One curious feature of this case is that, on one interpretation of sub-s.(13) no permit should have issued in this case. The matter appears to be governed by sub-s.(1)(b)(ii) which provides that a permit is to be issued (where there has been an appeal):
“where, as a result of the determination by the Court or a withdrawal of the appeal by the Court it is necessary for the Local Government to obtain security from the applicant to ensure compliance with the conditions of the Local Government – within 14 days of the date of lodgment of security and the fulfilment of any other pre-conditions, whichever is later.”
In this matter the permit issued prior to the lodgment of any security.
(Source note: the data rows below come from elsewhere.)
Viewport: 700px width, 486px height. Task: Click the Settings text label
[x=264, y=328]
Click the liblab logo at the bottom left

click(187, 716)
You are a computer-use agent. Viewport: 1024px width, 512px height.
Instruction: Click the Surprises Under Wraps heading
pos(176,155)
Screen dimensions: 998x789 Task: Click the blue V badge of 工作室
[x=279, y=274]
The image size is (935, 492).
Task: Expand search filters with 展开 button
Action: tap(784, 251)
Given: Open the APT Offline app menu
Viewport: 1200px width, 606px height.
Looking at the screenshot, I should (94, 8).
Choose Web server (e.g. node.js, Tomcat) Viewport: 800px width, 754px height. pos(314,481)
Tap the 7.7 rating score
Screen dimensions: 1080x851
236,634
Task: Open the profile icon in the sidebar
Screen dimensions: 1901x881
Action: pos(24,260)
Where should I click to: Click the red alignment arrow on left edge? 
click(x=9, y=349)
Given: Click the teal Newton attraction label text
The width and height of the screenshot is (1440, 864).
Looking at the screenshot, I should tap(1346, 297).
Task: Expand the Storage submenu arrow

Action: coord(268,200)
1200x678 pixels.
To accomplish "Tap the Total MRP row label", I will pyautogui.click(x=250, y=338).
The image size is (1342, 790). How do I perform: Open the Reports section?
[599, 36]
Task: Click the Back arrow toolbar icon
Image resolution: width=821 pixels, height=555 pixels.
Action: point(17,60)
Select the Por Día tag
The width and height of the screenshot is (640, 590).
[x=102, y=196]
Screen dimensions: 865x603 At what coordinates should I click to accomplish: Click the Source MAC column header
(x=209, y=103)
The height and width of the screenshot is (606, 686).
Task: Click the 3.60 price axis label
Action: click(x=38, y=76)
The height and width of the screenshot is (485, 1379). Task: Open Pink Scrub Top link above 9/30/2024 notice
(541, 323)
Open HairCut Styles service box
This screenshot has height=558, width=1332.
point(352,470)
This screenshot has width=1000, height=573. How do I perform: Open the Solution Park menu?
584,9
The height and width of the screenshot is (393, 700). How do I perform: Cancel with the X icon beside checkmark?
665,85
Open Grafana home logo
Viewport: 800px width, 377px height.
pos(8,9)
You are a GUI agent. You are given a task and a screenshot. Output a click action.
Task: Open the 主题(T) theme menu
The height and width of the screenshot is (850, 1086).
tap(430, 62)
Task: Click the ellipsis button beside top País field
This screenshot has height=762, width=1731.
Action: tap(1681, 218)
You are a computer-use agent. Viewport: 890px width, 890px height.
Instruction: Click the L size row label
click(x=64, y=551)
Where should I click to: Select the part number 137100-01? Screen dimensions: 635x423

However I do not believe it is necessary to decide whether this was a valid exercise by the Local Government of the “permit issuing” power. As I see it it is not a matter which affects the operation of sub-s.(6A).
The alternative argument advanced by the applicant focused upon the phrase “or such longer period as may be agreed upon by the Local Government”. The submission was essentially that condition 25 expressly required the giving of security “prior to the issue of building approval”. It was pointed out that condition 27.1 contemplated a period of four years within which building could commence. Accordingly it was suggested that the application, when read as a whole, set a timetable that took the period for the giving of security beyond the two year period specified in sub-s.(6A) and was in effect an “agreement” to enlarge the period of two years contemplated by the sub-section.
I do not read the approval in this way. That security must be lodged “prior to the issue of building approval” is not, in my view, necessarily inconsistent with the requirements of sub-s.(6A) but introduces an additional requirement namely that, before any building approval can issue (within the specified period of two years) security must be lodged.
Furthermore, as counsel for the respondent pointed out, a proper interpretation of sub-s.(6A) might suggest that the agreement for any extension of the two year period is something independent of the approval (by the Local Government or the Court) and is a matter for the Local Government alone. However this is not a matter upon which a ruling is necessary in this case. As stated I do not see the approval given as being inconsistent with or in any way overriding the requirements of sub-s.(6A) which (as was accepted in Kewlands Pty Ltd v Logan City Council & Anor [1998] QPELR 844) is a clear and consequential provision.
For these reasons I am unable to make the declaration sought and the application must be refused.